§ Task instructions:
• 1. Answer these questions from the message:
(a) Which string encoding would Felix Winkelmann personally prefer?
(b) Which implementation does Alex Shinn say provides multiple string encoding options?
(c) Which encoding do the majority of C libraries use, according to the message?
• 2. Give the message again from "From: Peter Bex" up to and including "be unpopular, AFAICT...", switching "UCS-4" to "UTF-32".

§ Extract:

Re: [Chicken-hackers] CR #1142 and upcoming changes

From:

Alex Shinn

Subject:

Date:

Wed, 20 Aug 2014 17:51:54 +0900

On Wed, Aug 20, 2014 at 5:40 PM, Felix Winkelmann <address@hidden> wrote:

From: Peter Bex <address@hidden>
Subject: Re: [Chicken-hackers] CR #1142 and upcoming changes

Date: Wed, 20 Aug 2014 10:02:51 +0200

> On Wed, Aug 20, 2014 at 11:59:58AM +0400, Yaroslav Tsarko wrote:
>> On 19.08.2014 19:24, Felix Winkelmann wrote:
>> >
>> >Sounds like a good first step, even though I personally would prefer
>> >UCS-4 strings (constant lookup + modification and so on). But that
>> >seems to be unpopular, AFAICT...
>>
>> Wouldn`t that be possible to specify which internal string encoding is
>> used by the core as a CHICKEN build-time option? For embedded systems
>> with limited resources that will give a decent leverage to choose from -
>> either consume more memory but more fast lookups etc (in the case of
>> UCS-4) or consume less memory by the cost of UTF-8 conversions on the
>> fly during string operations.
>
> I think it would be possible, but I dislike the idea because it is hard
> to maintain two separate compilation options like that.

Well, actually we might as well support several: ASCII/Latin-1, UTF-8
and UCS-2/UCS-4. Without UTF-8 it would just be a variable
element-size option. But I agree that this doesn't make maintenance
any easier... Let's think some more about this. We don't have to
decide right now.

Shouldn't be too hard for the core. Larceny provides multiple

string encoding options along these lines.

The trickier part is the FFI. The majority of C libraries use UTF-8,

and users will expect a Scheme string to map naturally to char*

arguments. So for an internal coding of Latin-1 or UTF-16 or UCS-4

you'd need to recode on FFI barriers.

Similarly it might be nice to convert an internal UTF-8 for API's

based on wint_t, but these are less common and also locale-dependent,

which makes them a pain to work with.

Alex

§ Given material:
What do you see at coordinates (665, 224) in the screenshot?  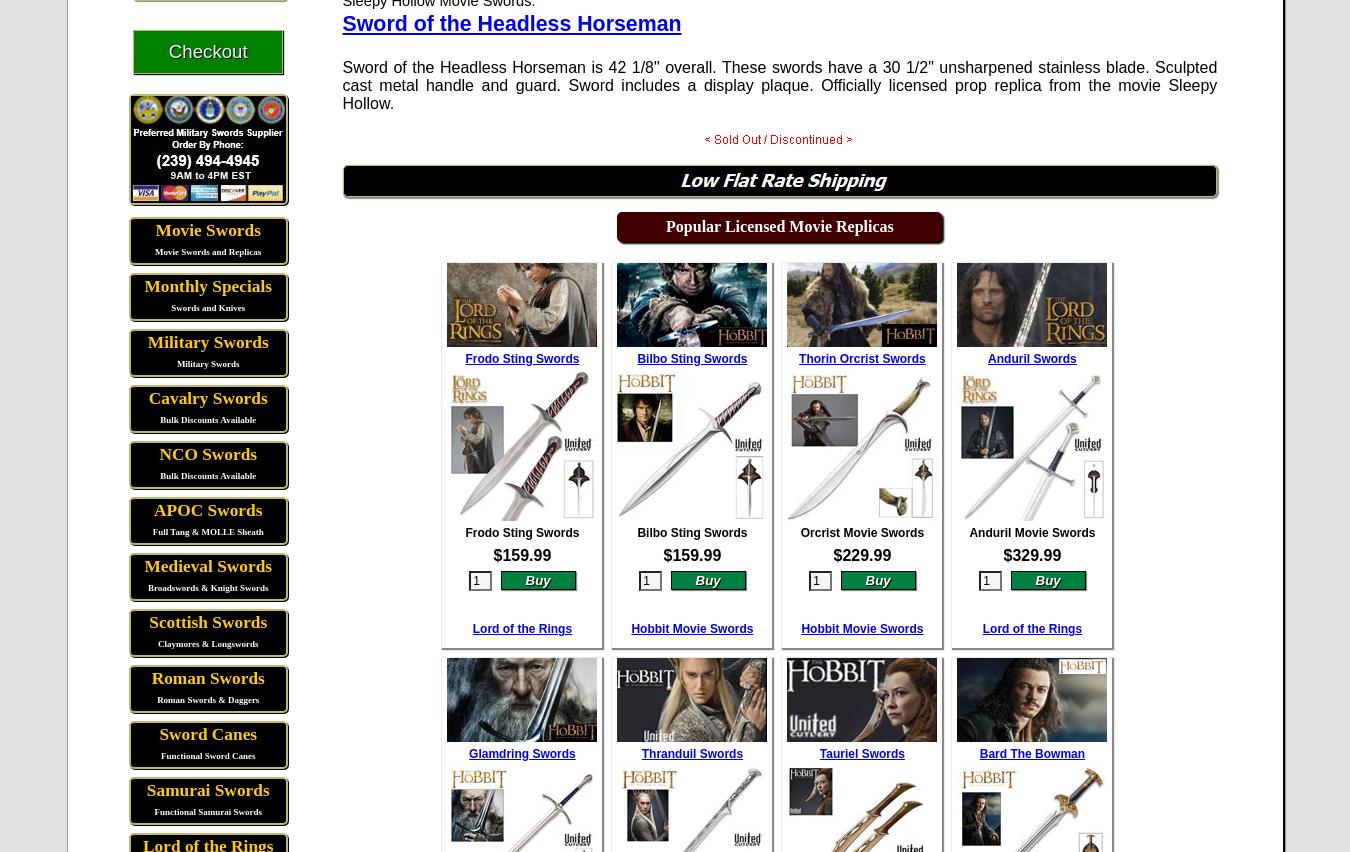 I see `'Popular Licensed Movie Replicas'` at bounding box center [665, 224]. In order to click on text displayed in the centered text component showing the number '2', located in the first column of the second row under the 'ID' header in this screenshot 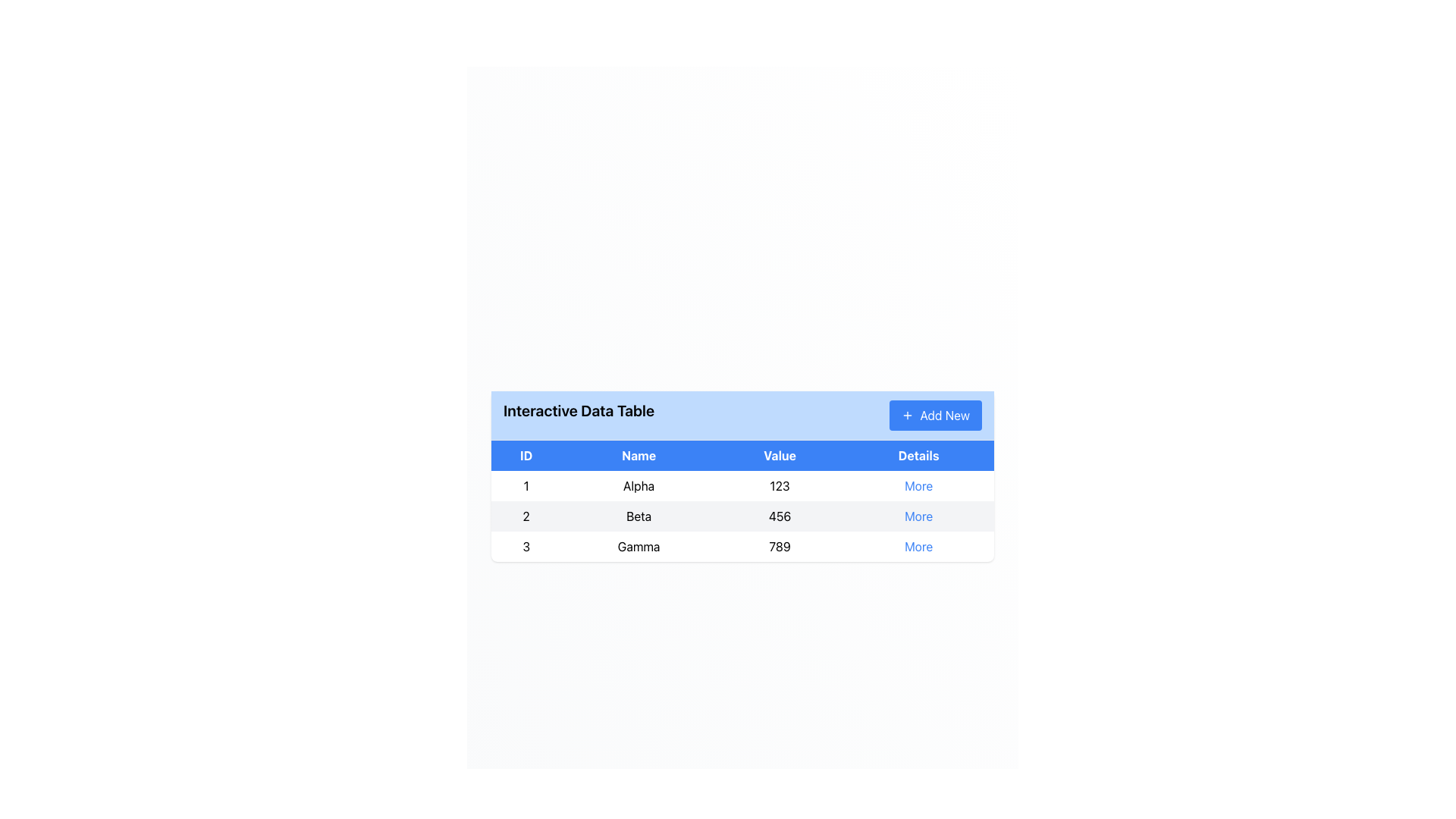, I will do `click(526, 515)`.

§ Solutions for each task:
• 1.
(a) UCS-4 strings
(b) Larceny
(c) UTF-8

• 2.
From: Peter Bex <address@hidden>
Subject: Re: [Chicken-hackers] CR #1142 and upcoming changes

Date: Wed, 20 Aug 2014 10:02:51 +0200

> On Wed, Aug 20, 2014 at 11:59:58AM +0400, Yaroslav Tsarko wrote:
>> On 19.08.2014 19:24, Felix Winkelmann wrote:
>> >
>> >Sounds like a good first step, even though I personally would prefer
>> >UTF-32 strings (constant lookup + modification and so on). But that
>> >seems to be unpopular, AFAICT...